Dr. Rush Replies
Drs. Keitner, Solomon, and Ryan raise three important issues: 1) the limitations of current treatments in not producing sustained remission in a substantial number of depressed patients; 2) the undisputed importance of improving psychosocial function and quality of life for all depressed patients; and 3) the potential downside of medication combinations or other “complex treatment regimens.”

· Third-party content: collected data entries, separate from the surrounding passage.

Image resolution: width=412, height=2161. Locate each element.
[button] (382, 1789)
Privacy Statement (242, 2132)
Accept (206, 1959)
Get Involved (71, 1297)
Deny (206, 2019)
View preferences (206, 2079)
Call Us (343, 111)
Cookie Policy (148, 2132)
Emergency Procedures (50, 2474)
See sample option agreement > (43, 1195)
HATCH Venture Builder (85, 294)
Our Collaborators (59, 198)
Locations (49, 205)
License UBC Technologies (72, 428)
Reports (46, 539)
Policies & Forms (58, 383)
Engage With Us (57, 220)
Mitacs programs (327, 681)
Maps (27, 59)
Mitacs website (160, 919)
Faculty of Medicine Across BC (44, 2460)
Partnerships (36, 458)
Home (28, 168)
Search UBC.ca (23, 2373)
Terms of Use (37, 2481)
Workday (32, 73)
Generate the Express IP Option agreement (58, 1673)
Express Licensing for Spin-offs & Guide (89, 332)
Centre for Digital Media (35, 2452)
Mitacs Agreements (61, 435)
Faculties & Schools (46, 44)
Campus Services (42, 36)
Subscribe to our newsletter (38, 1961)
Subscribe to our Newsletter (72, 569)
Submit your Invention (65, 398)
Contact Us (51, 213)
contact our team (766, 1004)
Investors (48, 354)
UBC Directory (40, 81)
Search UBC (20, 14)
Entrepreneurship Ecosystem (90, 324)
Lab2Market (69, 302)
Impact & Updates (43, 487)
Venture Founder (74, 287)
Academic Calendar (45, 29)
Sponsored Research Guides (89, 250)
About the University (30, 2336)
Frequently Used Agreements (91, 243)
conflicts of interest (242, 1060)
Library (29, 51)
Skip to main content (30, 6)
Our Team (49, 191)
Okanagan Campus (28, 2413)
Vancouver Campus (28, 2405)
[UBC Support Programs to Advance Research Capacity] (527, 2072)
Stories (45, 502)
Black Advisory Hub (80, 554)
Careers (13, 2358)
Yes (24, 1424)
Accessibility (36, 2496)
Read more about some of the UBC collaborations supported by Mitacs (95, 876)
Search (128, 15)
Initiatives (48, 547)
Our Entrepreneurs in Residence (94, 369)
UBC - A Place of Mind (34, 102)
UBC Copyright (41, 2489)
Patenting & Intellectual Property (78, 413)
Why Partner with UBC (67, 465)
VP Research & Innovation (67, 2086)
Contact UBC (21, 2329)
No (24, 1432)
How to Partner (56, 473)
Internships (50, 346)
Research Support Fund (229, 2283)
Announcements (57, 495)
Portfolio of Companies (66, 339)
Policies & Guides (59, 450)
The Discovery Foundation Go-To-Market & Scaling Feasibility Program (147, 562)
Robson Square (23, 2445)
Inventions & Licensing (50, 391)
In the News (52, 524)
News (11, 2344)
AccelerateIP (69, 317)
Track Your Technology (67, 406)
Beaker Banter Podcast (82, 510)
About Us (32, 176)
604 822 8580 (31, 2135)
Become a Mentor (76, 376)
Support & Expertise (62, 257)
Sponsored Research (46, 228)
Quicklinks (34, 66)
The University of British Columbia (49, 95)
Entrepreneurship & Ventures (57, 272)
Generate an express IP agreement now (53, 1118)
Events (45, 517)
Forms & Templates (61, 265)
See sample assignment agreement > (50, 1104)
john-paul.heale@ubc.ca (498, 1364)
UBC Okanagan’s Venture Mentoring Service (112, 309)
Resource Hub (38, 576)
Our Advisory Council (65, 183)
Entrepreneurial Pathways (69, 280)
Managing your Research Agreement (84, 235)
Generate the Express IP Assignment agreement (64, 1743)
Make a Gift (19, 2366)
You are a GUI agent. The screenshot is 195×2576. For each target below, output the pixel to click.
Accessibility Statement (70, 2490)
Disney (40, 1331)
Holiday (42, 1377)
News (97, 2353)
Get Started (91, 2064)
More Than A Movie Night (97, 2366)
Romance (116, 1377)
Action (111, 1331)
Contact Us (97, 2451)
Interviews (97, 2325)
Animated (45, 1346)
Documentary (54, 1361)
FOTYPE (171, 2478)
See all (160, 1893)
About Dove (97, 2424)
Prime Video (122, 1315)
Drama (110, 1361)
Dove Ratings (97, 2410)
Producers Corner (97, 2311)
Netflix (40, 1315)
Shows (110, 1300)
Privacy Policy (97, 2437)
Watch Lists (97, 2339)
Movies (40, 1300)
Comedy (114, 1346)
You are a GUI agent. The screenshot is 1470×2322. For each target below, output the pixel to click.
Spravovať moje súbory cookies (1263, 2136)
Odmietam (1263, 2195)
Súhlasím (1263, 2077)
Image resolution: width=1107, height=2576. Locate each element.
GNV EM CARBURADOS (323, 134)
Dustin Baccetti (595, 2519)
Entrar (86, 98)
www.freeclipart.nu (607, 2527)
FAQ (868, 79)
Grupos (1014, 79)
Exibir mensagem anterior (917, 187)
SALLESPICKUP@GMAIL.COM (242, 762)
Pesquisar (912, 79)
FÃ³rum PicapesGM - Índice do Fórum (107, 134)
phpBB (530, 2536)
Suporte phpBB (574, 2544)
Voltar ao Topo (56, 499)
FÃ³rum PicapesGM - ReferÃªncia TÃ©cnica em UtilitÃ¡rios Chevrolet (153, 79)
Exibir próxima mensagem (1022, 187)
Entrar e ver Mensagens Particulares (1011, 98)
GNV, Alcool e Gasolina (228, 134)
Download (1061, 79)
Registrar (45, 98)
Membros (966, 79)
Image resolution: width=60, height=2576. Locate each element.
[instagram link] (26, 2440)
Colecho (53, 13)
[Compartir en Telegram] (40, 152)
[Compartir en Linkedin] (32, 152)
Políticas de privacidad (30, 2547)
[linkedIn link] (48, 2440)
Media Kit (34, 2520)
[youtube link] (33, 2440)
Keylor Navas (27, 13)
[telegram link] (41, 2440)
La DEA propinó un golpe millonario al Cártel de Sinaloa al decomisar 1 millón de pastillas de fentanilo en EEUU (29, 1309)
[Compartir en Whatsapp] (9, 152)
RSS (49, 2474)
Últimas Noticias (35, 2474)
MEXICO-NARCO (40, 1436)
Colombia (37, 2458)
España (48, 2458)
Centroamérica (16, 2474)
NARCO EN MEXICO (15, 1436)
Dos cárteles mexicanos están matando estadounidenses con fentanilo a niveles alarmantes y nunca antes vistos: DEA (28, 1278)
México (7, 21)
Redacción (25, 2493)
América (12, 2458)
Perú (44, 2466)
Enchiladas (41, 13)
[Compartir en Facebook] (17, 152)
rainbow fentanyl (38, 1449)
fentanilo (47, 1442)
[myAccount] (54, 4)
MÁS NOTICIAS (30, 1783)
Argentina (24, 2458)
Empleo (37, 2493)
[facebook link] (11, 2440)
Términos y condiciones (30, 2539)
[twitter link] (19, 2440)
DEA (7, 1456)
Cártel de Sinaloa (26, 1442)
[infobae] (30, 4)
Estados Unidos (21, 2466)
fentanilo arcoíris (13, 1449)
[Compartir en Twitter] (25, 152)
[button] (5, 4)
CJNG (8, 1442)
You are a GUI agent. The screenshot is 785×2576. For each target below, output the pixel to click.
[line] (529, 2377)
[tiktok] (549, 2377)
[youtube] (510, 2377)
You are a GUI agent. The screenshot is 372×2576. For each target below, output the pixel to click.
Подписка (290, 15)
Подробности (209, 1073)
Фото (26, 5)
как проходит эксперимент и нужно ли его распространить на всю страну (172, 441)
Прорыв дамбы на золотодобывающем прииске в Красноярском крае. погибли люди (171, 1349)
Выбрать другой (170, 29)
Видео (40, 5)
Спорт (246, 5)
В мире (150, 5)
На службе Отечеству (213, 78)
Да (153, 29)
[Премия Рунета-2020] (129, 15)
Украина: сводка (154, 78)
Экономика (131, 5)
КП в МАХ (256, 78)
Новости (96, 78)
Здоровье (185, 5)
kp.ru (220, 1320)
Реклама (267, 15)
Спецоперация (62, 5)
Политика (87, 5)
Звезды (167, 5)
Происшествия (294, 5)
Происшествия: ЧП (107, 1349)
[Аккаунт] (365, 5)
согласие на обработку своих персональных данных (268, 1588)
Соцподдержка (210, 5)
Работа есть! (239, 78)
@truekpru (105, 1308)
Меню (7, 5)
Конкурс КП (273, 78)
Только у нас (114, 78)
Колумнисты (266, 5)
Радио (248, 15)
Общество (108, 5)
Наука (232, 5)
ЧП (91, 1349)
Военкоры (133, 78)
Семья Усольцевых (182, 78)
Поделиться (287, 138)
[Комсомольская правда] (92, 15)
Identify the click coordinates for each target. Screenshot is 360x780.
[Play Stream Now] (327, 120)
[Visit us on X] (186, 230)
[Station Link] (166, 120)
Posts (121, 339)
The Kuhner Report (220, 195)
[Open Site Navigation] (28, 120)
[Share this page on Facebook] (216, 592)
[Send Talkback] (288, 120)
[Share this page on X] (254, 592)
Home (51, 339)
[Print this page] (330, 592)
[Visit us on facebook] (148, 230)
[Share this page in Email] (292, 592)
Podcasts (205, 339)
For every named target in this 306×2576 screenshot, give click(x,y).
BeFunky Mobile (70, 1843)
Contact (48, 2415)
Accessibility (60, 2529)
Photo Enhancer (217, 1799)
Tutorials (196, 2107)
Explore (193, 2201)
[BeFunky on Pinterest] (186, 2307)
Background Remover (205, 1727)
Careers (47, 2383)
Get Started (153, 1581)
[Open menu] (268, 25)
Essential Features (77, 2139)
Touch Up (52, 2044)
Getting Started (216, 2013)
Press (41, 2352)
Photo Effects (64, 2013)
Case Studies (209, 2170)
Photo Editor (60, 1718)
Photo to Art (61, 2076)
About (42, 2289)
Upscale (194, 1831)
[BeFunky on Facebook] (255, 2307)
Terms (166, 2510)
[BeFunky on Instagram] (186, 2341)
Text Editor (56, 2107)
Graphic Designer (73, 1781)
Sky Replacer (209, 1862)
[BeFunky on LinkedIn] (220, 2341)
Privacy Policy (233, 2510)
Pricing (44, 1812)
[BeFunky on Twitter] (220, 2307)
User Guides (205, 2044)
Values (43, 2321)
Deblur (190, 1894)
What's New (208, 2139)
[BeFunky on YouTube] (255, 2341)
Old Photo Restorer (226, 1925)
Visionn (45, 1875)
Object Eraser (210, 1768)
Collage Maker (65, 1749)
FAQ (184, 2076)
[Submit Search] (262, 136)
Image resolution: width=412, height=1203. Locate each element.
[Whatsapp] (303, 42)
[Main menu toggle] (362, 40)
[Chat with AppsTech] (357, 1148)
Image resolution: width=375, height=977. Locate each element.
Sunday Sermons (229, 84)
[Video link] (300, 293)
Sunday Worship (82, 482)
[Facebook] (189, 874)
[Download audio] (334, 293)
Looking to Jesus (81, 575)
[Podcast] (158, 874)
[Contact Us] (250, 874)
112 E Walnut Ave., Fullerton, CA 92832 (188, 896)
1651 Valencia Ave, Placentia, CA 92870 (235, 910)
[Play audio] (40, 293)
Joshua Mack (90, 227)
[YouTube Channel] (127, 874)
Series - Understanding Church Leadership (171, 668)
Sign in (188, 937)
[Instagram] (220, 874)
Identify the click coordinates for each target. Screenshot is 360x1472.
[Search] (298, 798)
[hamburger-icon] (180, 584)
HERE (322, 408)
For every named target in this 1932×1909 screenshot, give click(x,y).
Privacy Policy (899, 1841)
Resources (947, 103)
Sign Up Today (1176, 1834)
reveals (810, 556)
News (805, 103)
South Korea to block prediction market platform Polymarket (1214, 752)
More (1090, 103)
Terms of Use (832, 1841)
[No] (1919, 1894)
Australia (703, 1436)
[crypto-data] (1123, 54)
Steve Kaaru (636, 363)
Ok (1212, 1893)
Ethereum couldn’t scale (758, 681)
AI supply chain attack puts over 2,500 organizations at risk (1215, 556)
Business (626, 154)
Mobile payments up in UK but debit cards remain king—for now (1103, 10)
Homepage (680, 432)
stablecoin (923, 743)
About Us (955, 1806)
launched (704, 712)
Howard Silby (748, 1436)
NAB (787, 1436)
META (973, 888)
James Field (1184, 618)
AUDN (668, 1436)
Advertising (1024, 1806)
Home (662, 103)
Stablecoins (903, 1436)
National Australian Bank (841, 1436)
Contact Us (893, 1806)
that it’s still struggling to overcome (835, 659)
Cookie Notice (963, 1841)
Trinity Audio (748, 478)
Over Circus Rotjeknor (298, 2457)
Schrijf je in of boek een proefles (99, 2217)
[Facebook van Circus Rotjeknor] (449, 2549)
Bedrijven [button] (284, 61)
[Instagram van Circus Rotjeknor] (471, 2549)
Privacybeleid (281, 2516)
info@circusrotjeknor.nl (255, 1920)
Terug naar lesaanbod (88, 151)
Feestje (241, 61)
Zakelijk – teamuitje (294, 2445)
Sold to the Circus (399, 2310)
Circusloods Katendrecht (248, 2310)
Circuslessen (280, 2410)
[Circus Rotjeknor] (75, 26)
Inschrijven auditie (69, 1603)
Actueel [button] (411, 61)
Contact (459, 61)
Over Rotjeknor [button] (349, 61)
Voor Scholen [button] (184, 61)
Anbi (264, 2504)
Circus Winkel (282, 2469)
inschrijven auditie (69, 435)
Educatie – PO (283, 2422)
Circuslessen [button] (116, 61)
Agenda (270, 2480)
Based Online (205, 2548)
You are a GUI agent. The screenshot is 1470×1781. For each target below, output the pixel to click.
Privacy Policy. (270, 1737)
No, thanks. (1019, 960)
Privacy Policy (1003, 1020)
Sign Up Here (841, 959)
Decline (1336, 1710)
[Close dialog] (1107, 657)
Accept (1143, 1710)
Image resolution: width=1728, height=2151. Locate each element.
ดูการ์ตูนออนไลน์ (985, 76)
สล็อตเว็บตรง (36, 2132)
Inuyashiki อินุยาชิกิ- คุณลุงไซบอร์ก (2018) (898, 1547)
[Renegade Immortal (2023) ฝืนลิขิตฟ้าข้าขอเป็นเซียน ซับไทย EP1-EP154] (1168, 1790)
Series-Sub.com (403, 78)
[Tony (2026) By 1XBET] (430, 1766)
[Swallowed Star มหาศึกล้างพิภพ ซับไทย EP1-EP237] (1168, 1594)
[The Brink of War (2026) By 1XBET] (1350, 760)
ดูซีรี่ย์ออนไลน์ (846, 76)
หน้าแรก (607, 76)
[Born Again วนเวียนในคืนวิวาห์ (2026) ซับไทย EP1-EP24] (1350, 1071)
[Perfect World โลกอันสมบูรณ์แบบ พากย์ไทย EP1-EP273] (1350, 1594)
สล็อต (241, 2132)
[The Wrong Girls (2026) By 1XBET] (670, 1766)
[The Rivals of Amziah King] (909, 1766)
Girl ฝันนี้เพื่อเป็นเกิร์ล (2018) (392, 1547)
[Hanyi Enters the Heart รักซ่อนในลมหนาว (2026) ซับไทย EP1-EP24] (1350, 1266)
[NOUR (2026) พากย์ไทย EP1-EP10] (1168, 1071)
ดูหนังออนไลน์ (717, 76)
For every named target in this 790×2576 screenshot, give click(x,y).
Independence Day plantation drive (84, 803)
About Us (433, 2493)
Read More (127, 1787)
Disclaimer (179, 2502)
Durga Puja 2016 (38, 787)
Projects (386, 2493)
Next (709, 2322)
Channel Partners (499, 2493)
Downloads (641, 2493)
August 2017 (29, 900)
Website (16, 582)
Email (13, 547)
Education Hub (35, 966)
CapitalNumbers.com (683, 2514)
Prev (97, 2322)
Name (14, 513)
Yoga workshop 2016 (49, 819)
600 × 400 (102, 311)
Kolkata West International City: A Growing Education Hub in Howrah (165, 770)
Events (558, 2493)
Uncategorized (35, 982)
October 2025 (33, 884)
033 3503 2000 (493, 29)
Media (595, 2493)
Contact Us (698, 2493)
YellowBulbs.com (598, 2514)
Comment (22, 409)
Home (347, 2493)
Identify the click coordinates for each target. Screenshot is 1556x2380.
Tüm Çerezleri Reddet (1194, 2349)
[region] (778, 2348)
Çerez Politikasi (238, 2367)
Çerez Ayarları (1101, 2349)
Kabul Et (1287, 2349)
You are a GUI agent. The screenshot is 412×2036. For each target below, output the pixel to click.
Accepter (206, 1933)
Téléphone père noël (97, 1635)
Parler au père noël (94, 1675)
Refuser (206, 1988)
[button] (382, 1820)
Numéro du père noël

Since STAR*D did not evaluate all available treatments for depression, we cannot conclude that the 33% who did not reach remission after four treatment steps would not have benefited from other medications, psychotherapies, or somatic treatments. Furthermore, even at the fourth treatment step, a small but meaningful (8%–14%) number of participants achieved remission. Thus, the decision to scale back the goals of treatment to less than remission seems unwise until at least four treatment attempts. On the other hand, some patients may well be unable to reach and sustain remission. Clinicians must decide when to no longer pursue remission as the goal of treatment by making further treatment changes. However, patients who partially benefit from medication may further improve their well-being and quality of life when psychosocial interventions or other rehabilitative efforts are put in place (1, 2). On the other hand, given the undisputed advantage of remission, both functionally and prognostically continued efforts may well be worthwhile in selected patients. The decision to switch from remission to improved quality of life should be a collaborative one between patient and doctor. Indeed, efforts to improve function and quality of life, as noted by Dr. Keitner et al., can readily become part of the treatment regimen for all patients (remitted or not) and may be provided along with additional efforts to achieve remission.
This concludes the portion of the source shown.